Saturday, March 23, 2013

Chinese Etiquette Issues, continued...

Many a time, we Chinese inflict all these ridicules, contempt and scorns upon ourselves. Not too long ago, a bun-maker in China was said to have used old paper cupboards to make the inner ingredients for his buns. The news was beamed all over the world – CNN, BBC, etc. The story turned out to be engineered a local reporter. By the time the truth emerged, damage had already been done. Hardly any of these global news channels bothered to retract the story. Why we ourselves have to do such a thing?


China-bashing is a fair game in the Western media. CNN’s Jack Caferty is most blatant about it. During the height of the street violence against ethnic Chinese in Tibet just before the Beijing Olympics, he placed the entire blame on the Chinese leadership and called them a bunch of goons. Chinese diplomats attempted to put on a more balanced perspective in the global media; but they didn’t sound convincing, largely because of their inability to articulate their cause in good English, a concern which I will discuss again later.


In Australia, we have John Garnaut who writes a regular column on China in The Age in Melbourne. This chap is believed to be stationed in China, yet little of what he has written is positive about China. He is forever talking about human rights and democracy, or the lack of it, in China – events like the Tiananmen incident, and his belief that there is really little or tangible in China’s so-called growth, etc. Even though these issues are pretty stale, undiscerning Aussies think all is gospel truth in whatever rubbish he writes.


But Chinese are not helping themselves. Tune on to CCTV9 (Now CCTVNews), China’s only international English channel, and you will understand what I mean. Besides a few anchor presenters, most of their correspondents spoke mickey-mouse or sing-song English. It is neither American English, nor Australian English, nor English English. It is Chinese English! They read English in the manner as if the text is in Chinese. It really irritates those who understand the nuances of English language. On the other hand, take a look at the Al Jazeera presenters, you can’t help feeling impressed. 

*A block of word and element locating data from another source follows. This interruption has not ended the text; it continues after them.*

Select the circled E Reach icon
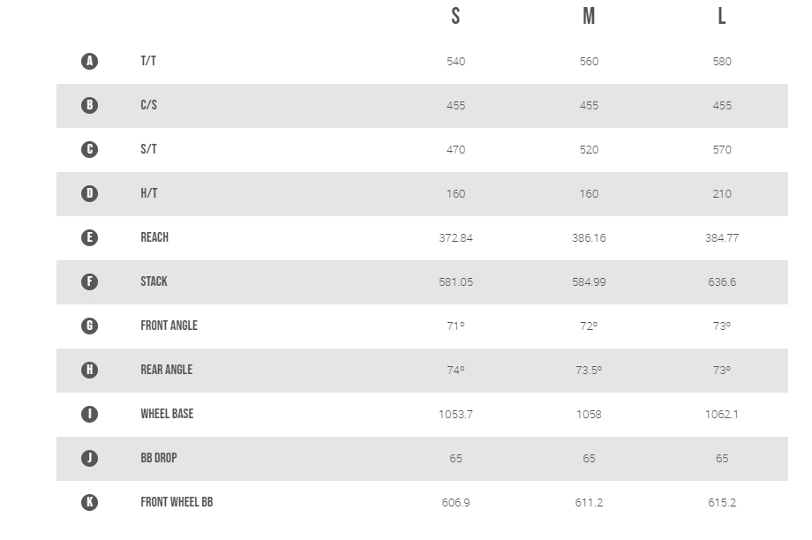Image resolution: width=812 pixels, height=540 pixels. [x=90, y=237]
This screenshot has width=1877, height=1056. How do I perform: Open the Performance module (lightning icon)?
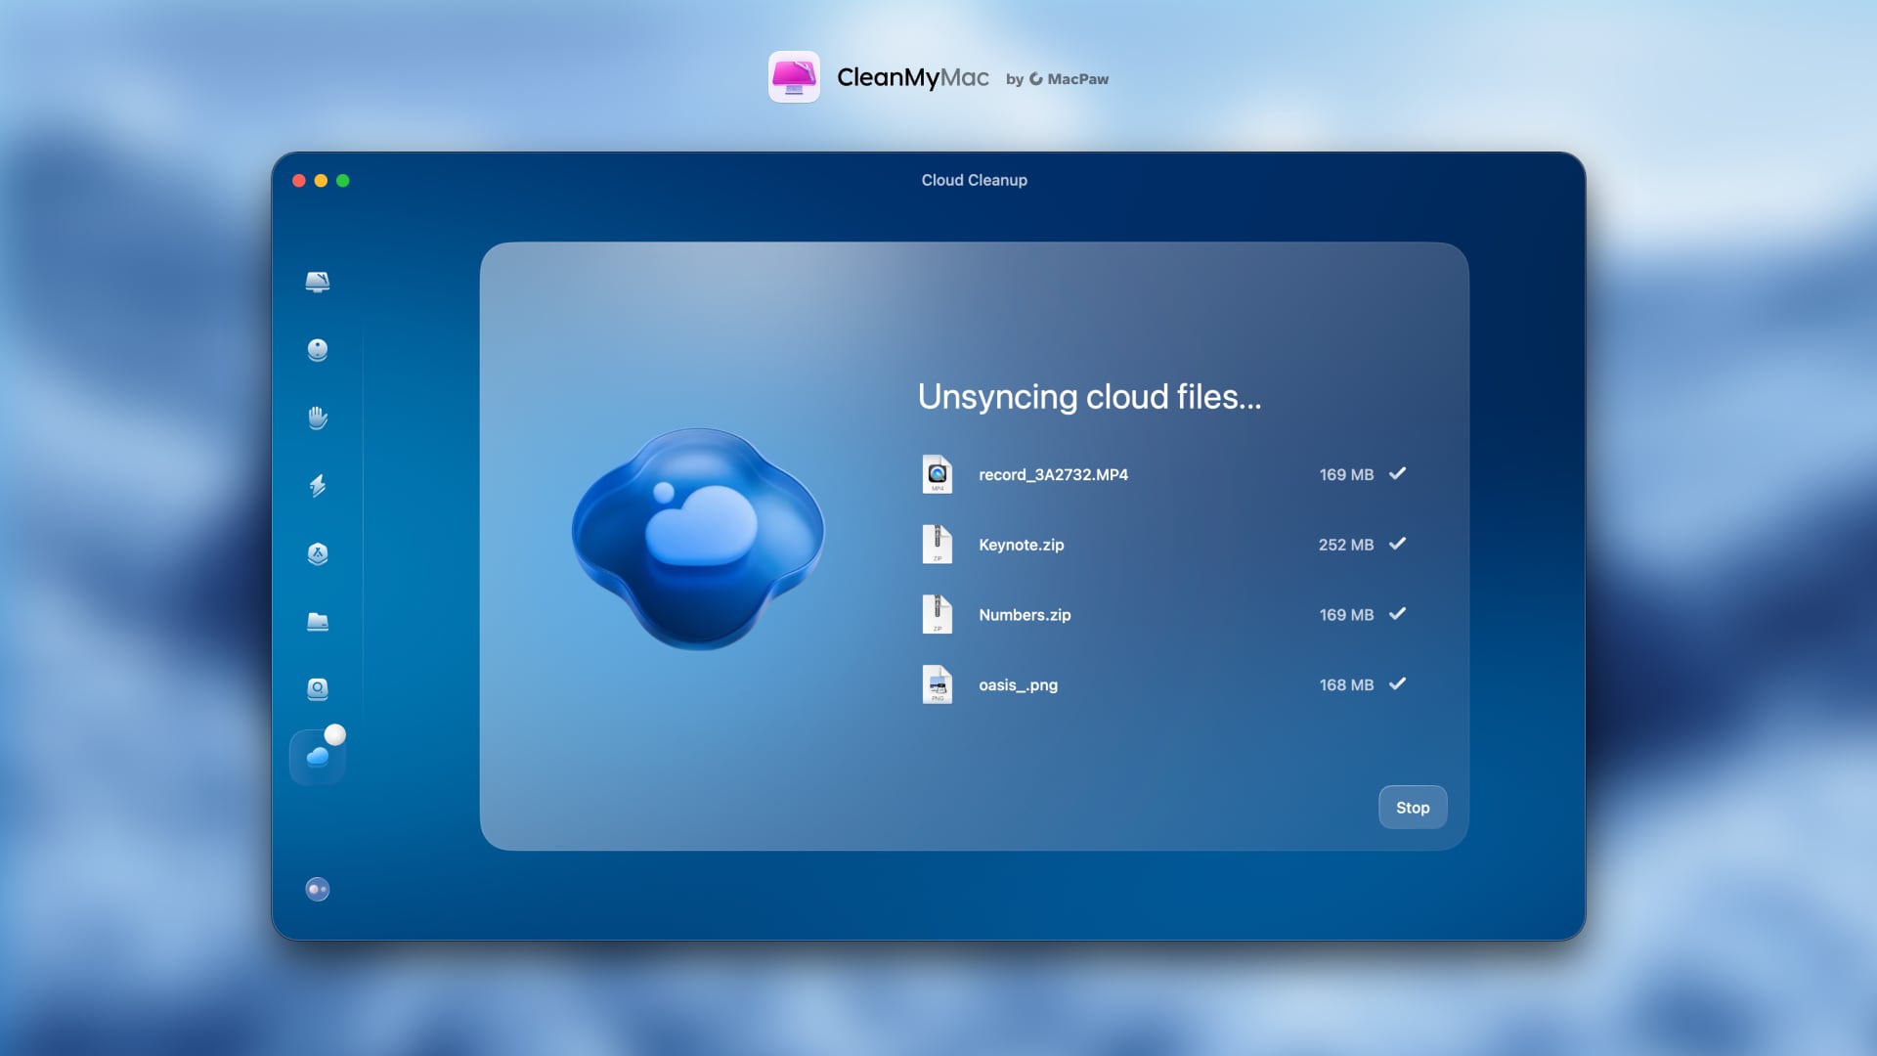pyautogui.click(x=317, y=486)
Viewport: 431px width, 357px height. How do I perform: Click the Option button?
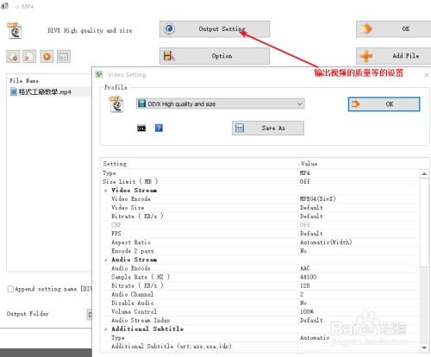click(215, 56)
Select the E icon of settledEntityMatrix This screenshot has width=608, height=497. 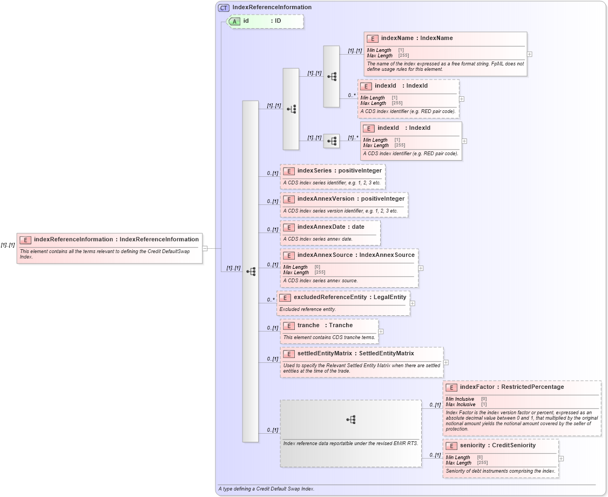(288, 353)
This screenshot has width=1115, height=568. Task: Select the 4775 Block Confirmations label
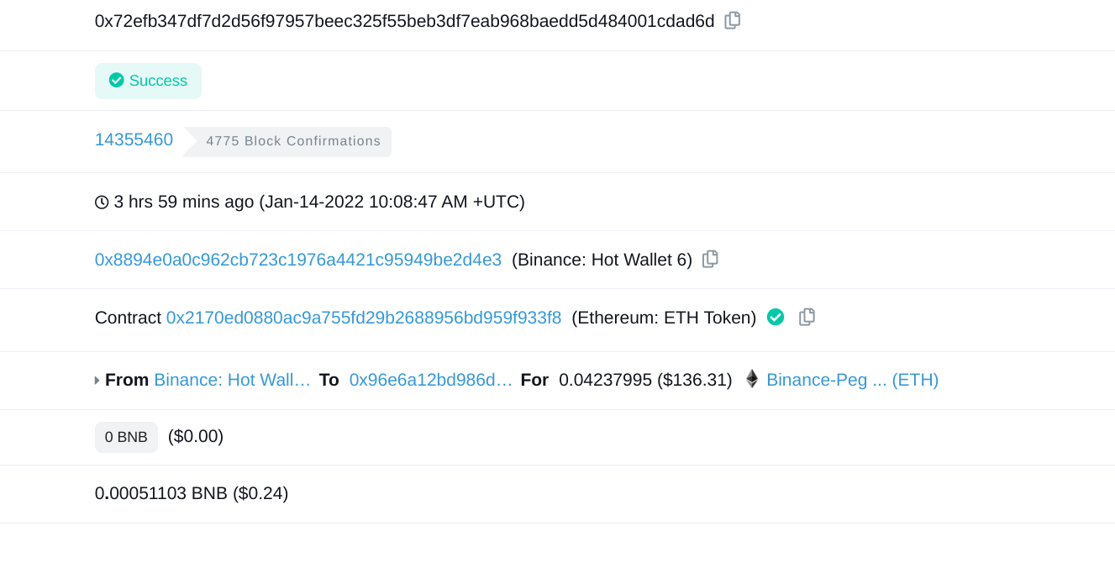click(292, 141)
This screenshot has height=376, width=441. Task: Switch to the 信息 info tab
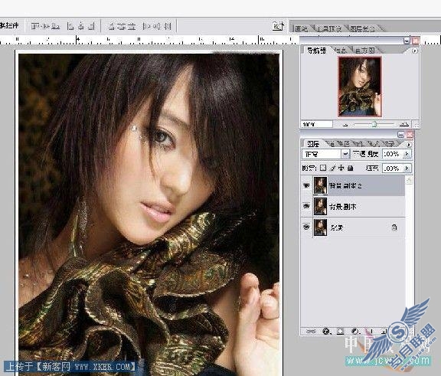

A high degree of self-centredness

A sense of misplaced self-centredness appears to be particularly strong amongst the Chinese. If you are ethnically a Chinese, you are likely to be greeted with “Kei tor wei?[1]  when you enter a Chinese-run restaurant in any part of the world. (You may also notice that it is not much of a greeting either; chances are that the waiter or waitress is also nonchalant when he or she says those words.) To a Cantonese, everyone who looks like him or her, or is yellow in skin, is a Cantonese!


            When you go for your yum-char[2] [饮茶], do you see that the restaurant will only provide a little plate of chilli sauce? It is for the whole table to share. Restaurants also seldom provide separate spoons in the dishes they serve. Why? The Chinese are used to sharing the dishes with their chopsticks and spoons. You can pick and choose with your chopsticks and spoons even though they are laced with your saliva and debris of food. Try asking them for separate spoons; they will think that you are “par-pai’ (or almighty)! What so unhygienic about sharing your food? And observe the way they dish out the plates to you; you might think that they received their training in casinos! They dish out the plates like dishing out cards!


            It is evident that Chinese generally do not bother to make a good attempt to understand their customers; they are simply too presumptuous. The Japanese, on the other hand, will study every need of their customers. The Caucasians, for example, have longer limbs than they do; products meant for this market will reflect this knowledge with the most intimate attention. We think everybody behaves like a Chinese! Of course, I have to rest my case if any reader argues that this is efficiency – something we should be proud about!


To many a Chinese, every Caucasian is a kwai-loh [鬼佬] (foreign devil); every native is a huan-knea [番仔]. Every one seems to be some kind of a kwai []or kwi (ghost), knea or chye (little fellow) to us. We are also very racist, aren’t we? We should do some soul-searching. Are we that superior? Or are we just trying to hide our inferiority complex? I think it is more of the latter. Averagely, we are less articulate in the way we express ourselves; we are either more over-dressed or under-dressed, and are either more over-groomed or under-groomed. We are “less-straight” than Caucasians, are we not? 

To be continued...

[1] “How many of you?” in Chinese Cantonese
[2]Drink tea” in Chinese Cantonese, but actually it is a form of breakfast-cum-lunch outing with friends or family members in Chinese restaurants where steamed buns, delicacies and sweets are served on trolleys.